→ **Task instructions**:
Output the lines of the entries below beginning at the one with "The width and" and ending with the last, exactly as written and without pictures.

→ **Exercise data**:
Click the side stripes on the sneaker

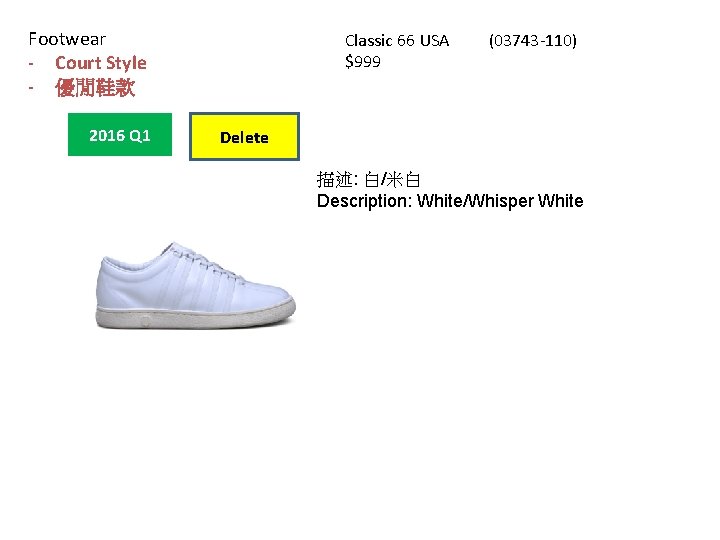[197, 287]
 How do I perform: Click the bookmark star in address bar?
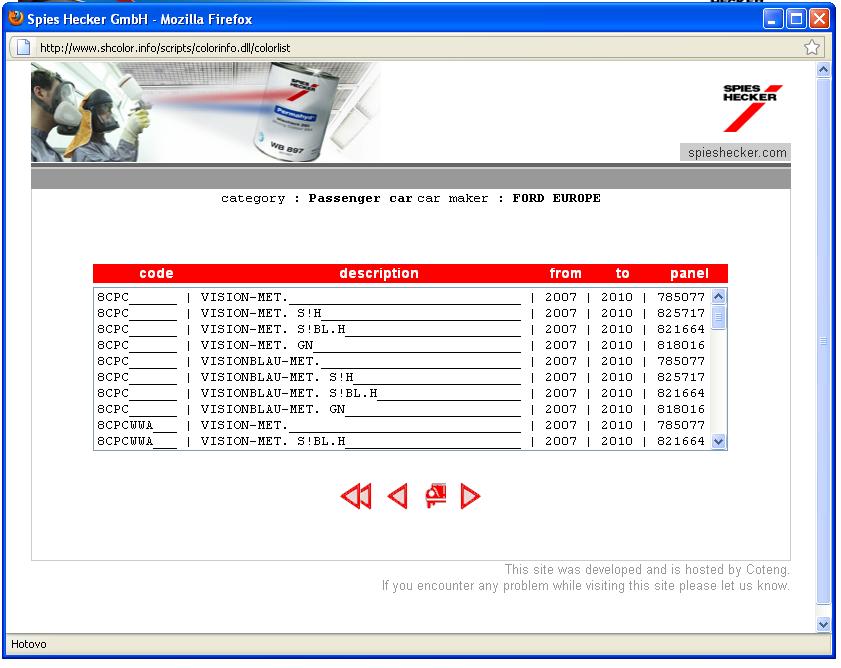click(x=812, y=47)
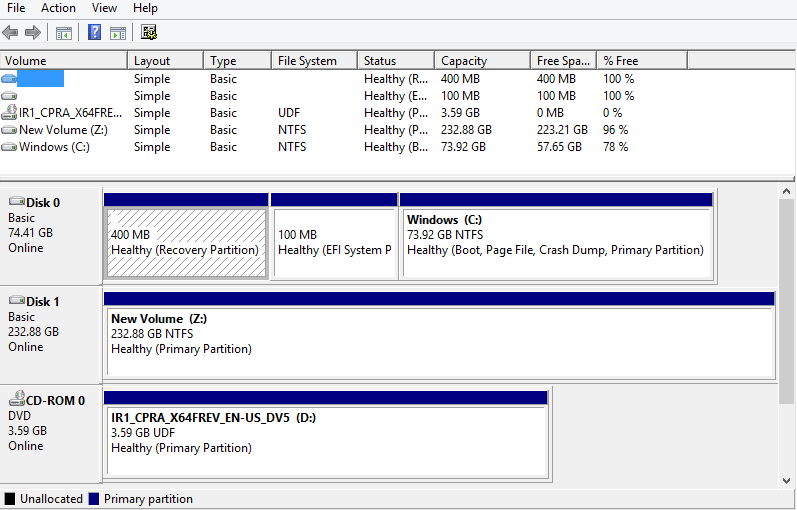The height and width of the screenshot is (510, 797).
Task: Open Help using the blue question mark icon
Action: pos(94,33)
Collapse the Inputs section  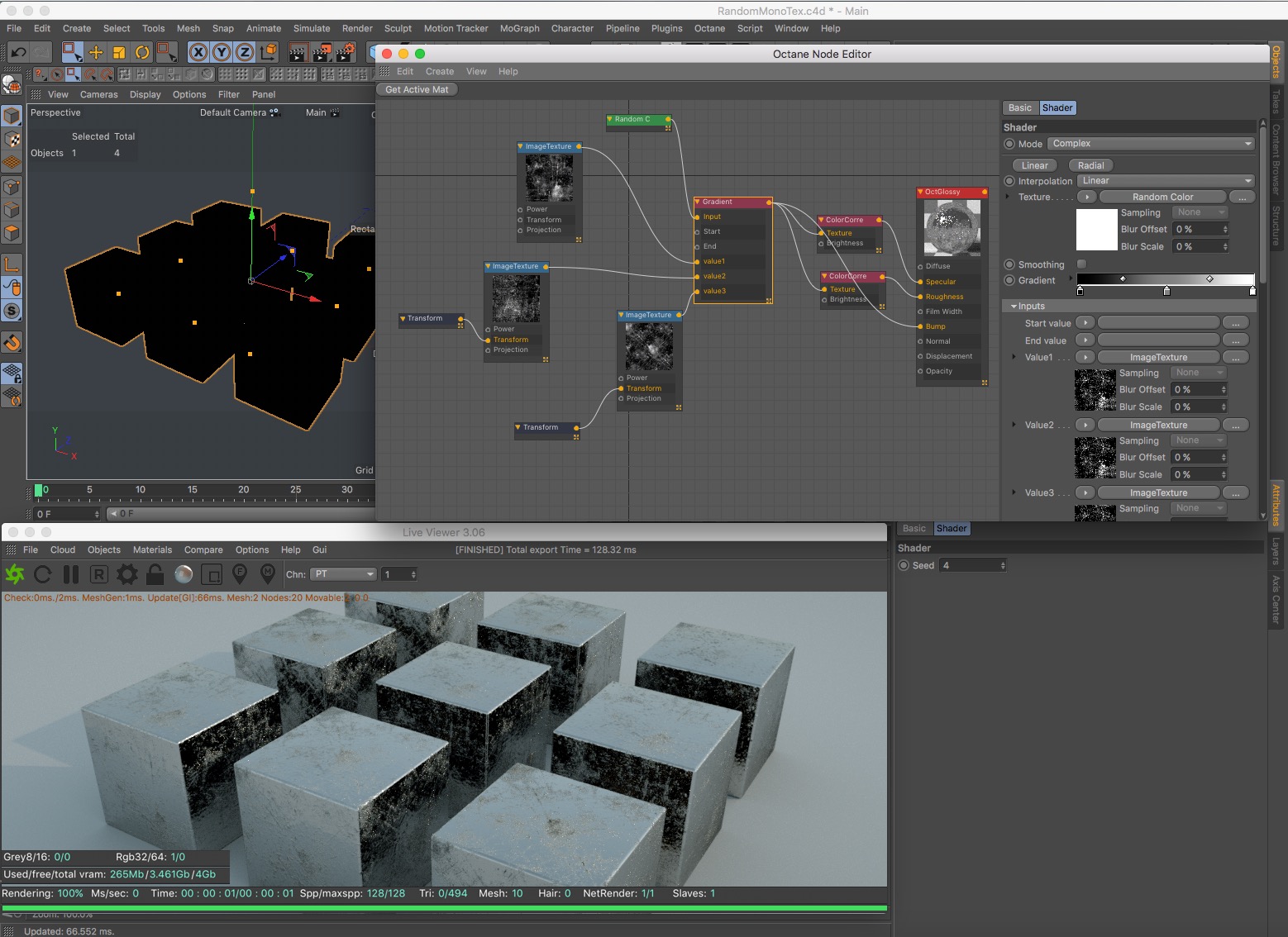coord(1014,307)
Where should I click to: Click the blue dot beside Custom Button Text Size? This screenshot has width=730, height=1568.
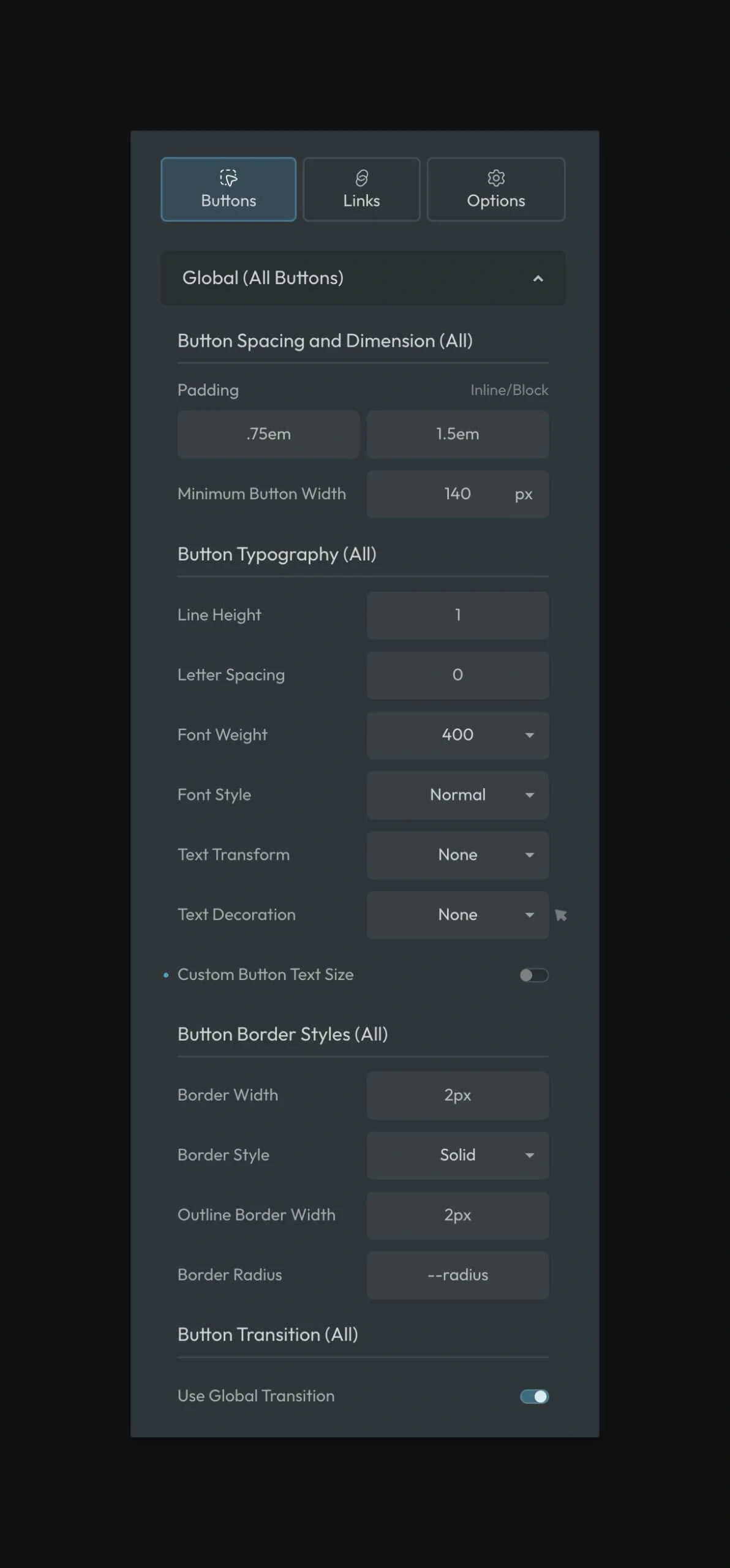(x=166, y=974)
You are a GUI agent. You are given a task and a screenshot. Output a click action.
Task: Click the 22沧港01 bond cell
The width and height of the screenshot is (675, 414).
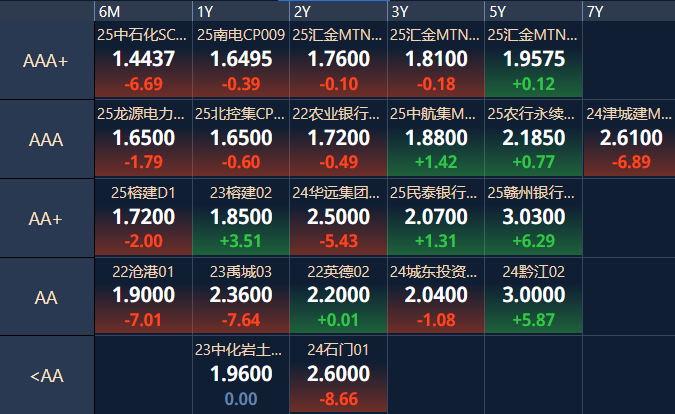coord(143,296)
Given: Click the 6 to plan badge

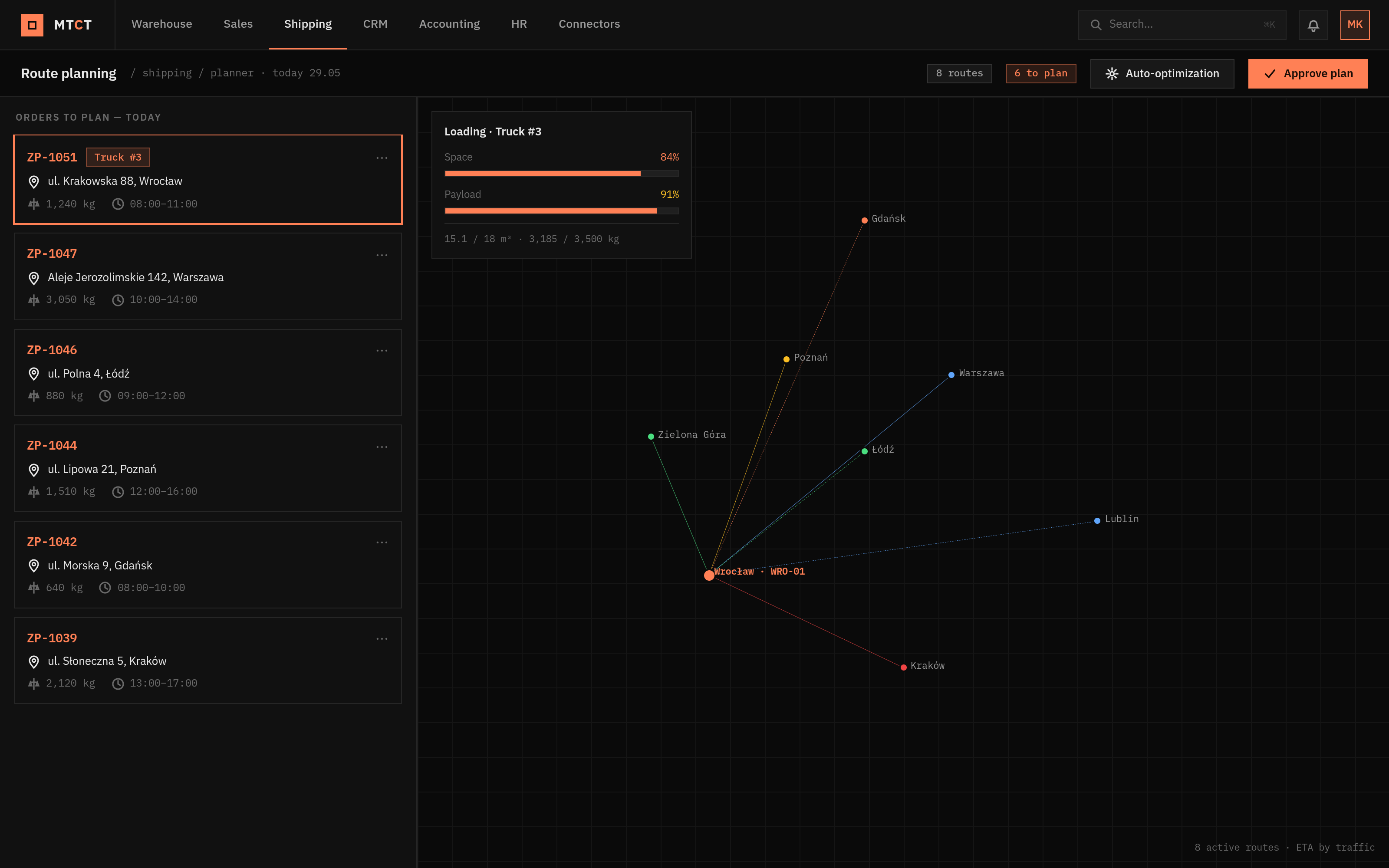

→ **Answer space**:
The width and height of the screenshot is (675, 414).
coord(143,296)
Given: Click the 6 to plan badge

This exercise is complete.